[PROVIDED MATERIAL]
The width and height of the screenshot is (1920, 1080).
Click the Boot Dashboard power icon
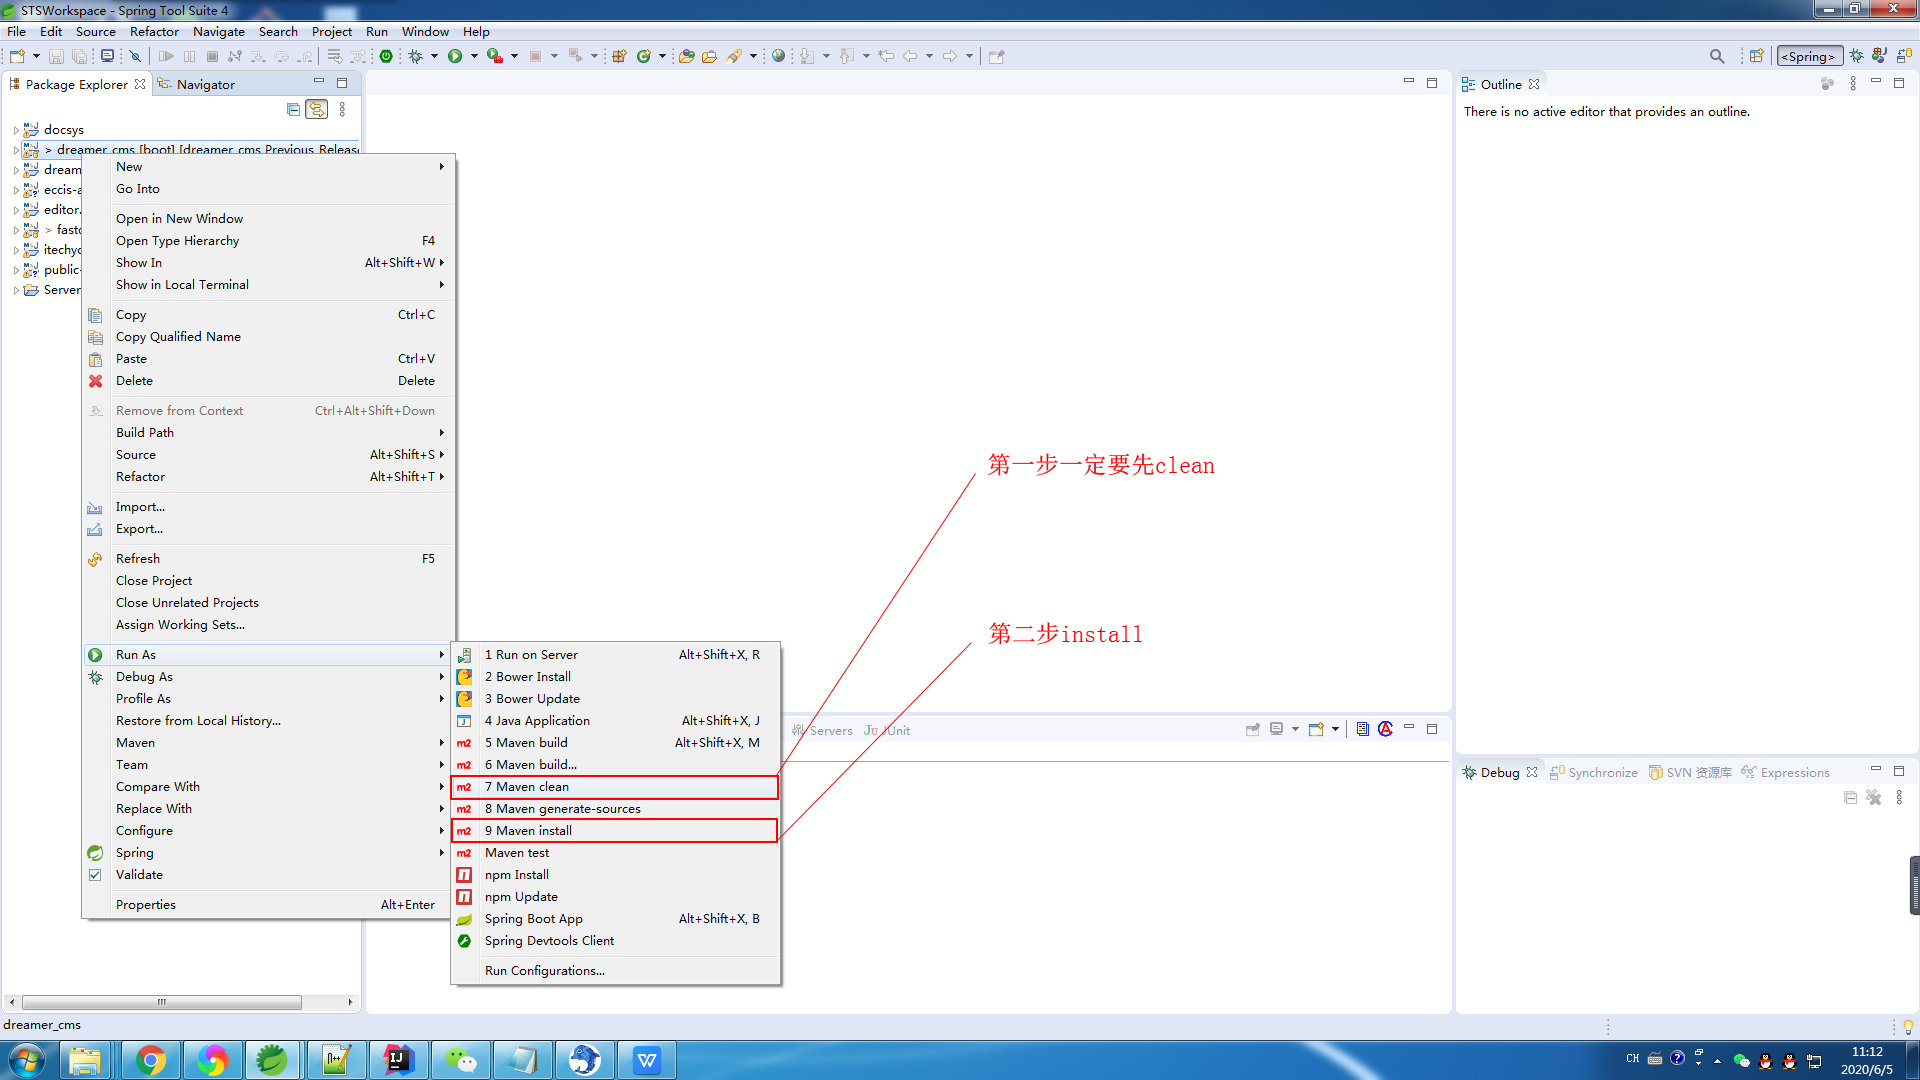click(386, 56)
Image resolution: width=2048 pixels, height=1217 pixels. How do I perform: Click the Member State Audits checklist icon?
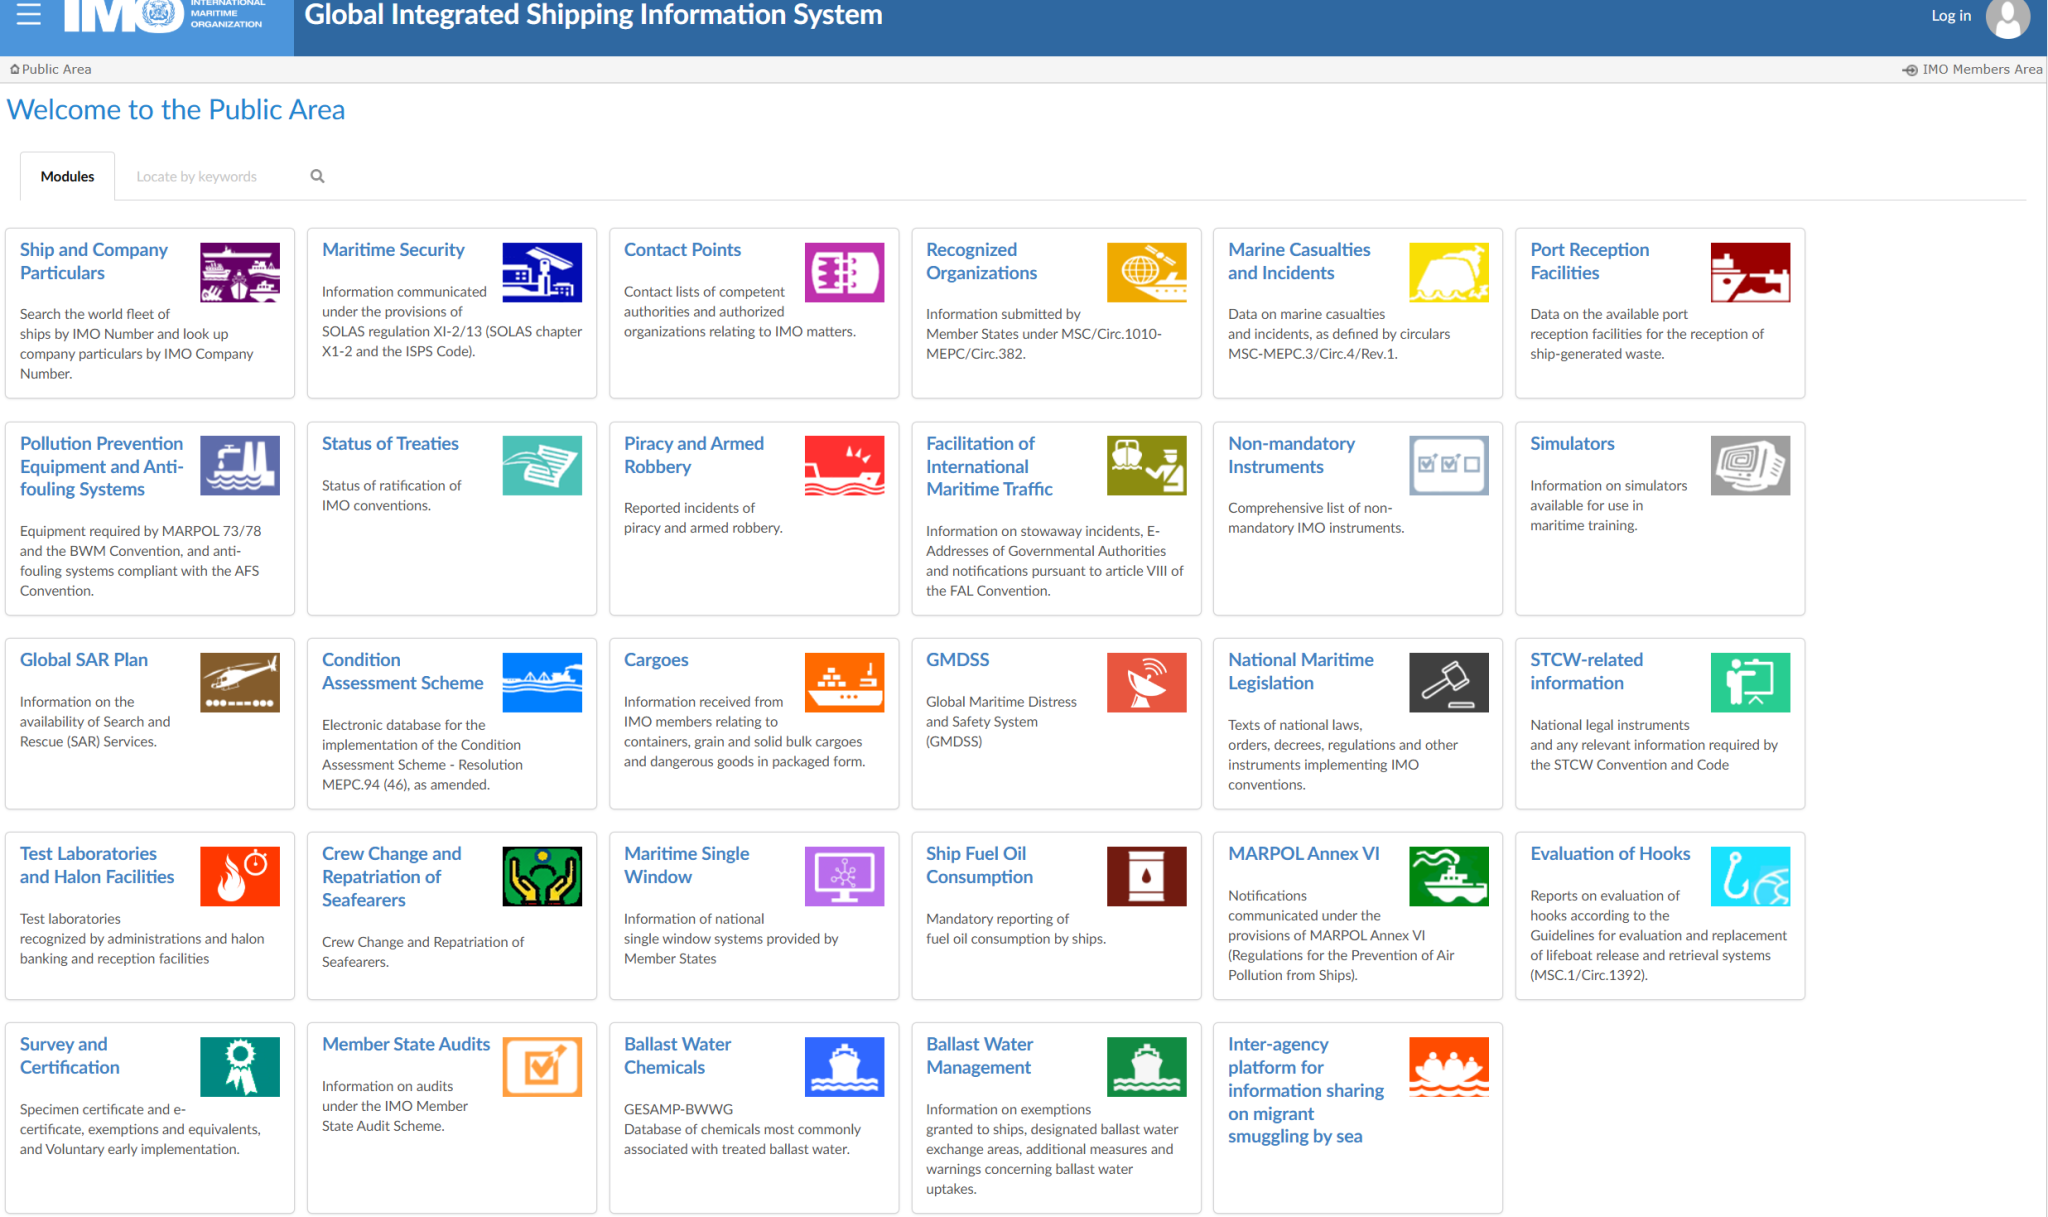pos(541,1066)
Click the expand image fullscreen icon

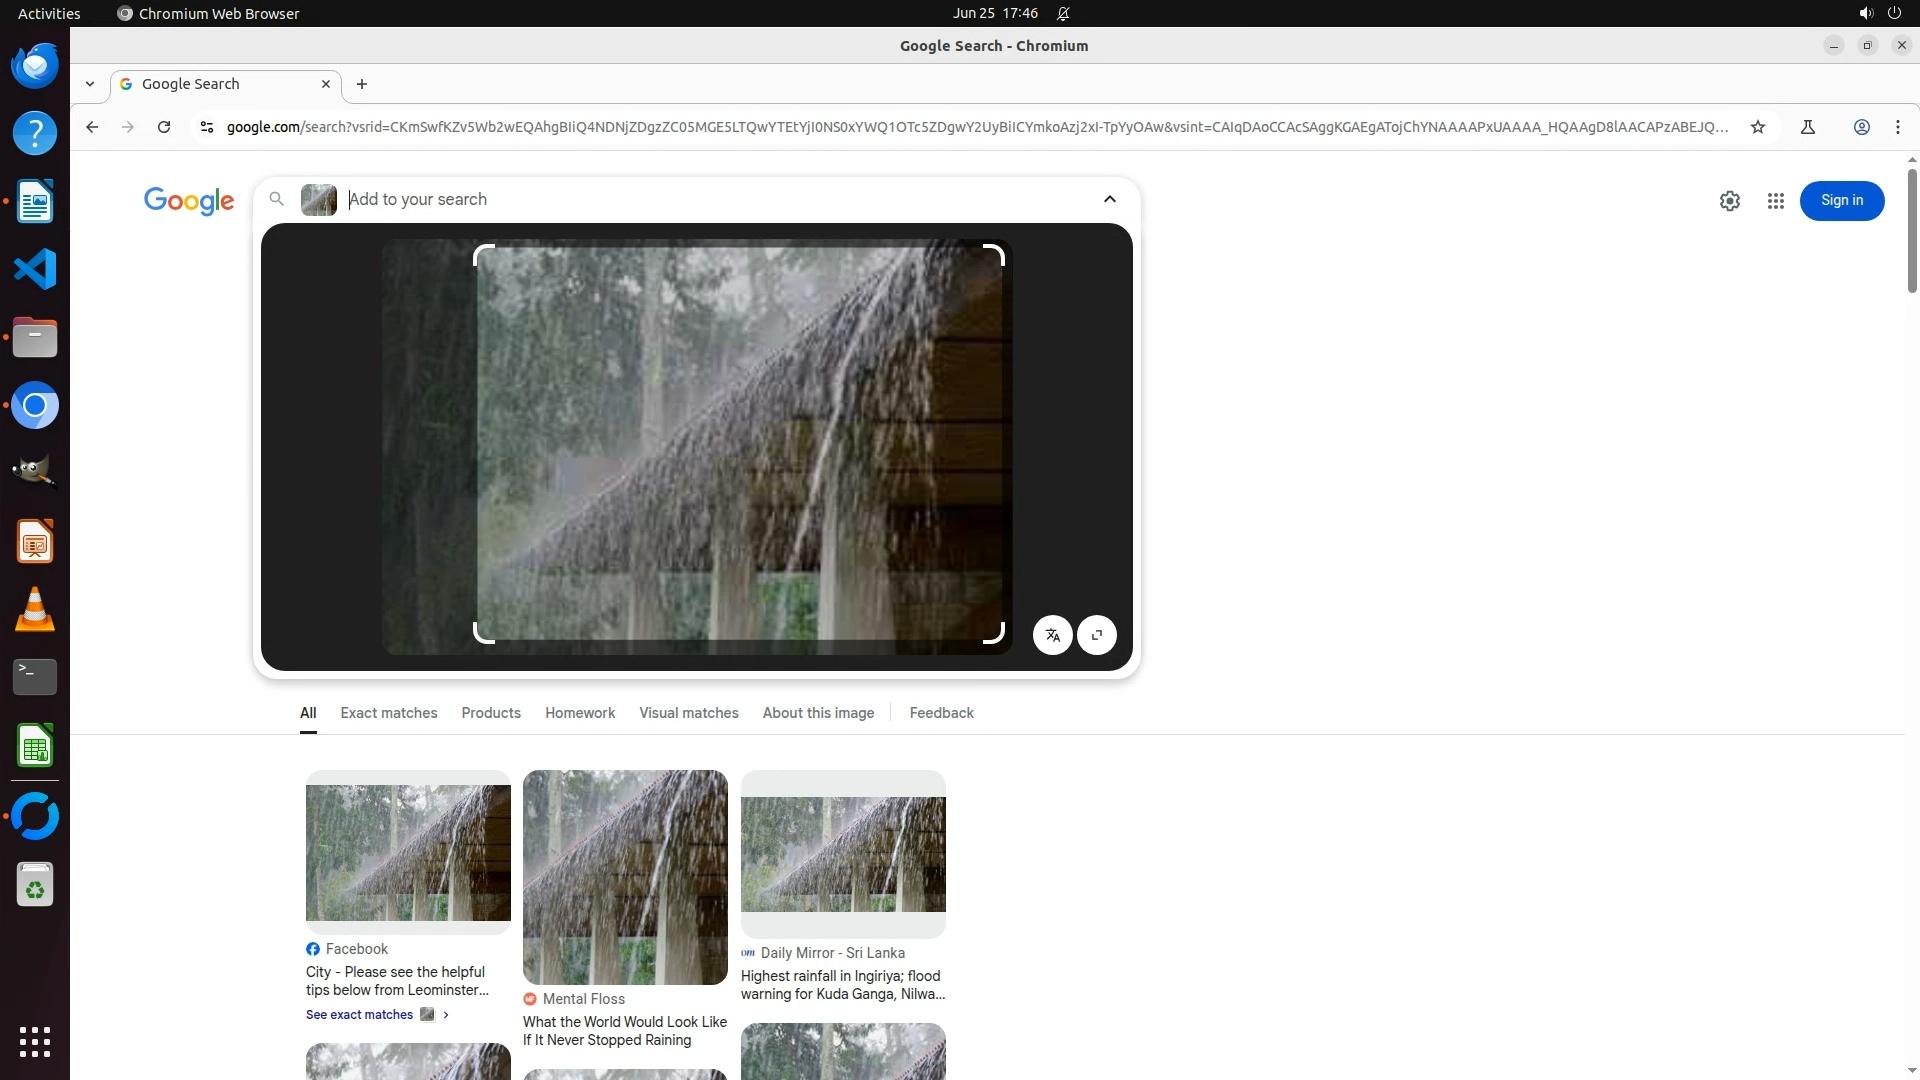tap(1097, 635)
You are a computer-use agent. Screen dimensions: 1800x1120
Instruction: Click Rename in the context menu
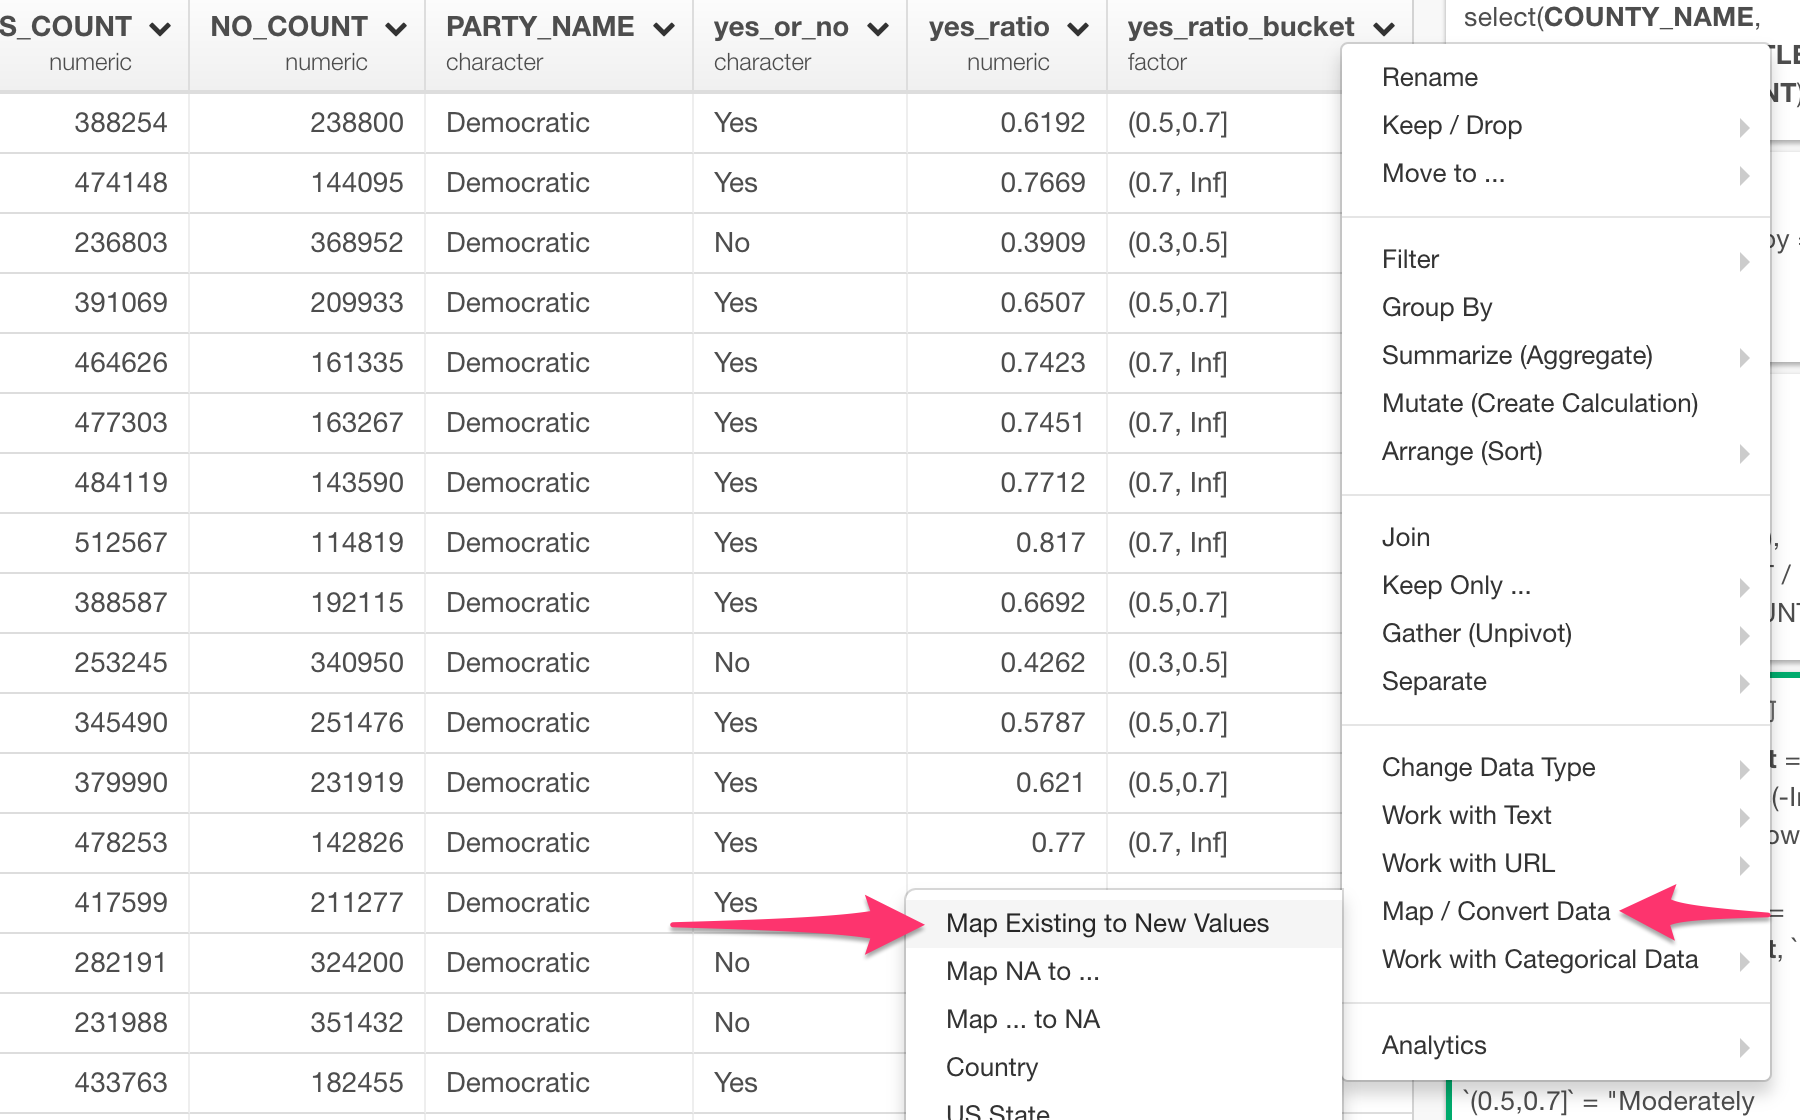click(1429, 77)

[WHAT TO DO] A faithful copy is needed: reproduce all of the data above, leaving the pictures out.

[FINAL ANSWER]
The width and height of the screenshot is (1920, 1080).
Click the Boot Dashboard power icon
click(386, 56)
Image resolution: width=2048 pixels, height=1217 pixels. How do I perform: Click the Member State Audits checklist icon?
pos(541,1066)
Click the expand image fullscreen icon

tap(1097, 635)
You are a computer-use agent. Screen dimensions: 1800x1120
Instruction: Click Rename in the context menu
click(1429, 77)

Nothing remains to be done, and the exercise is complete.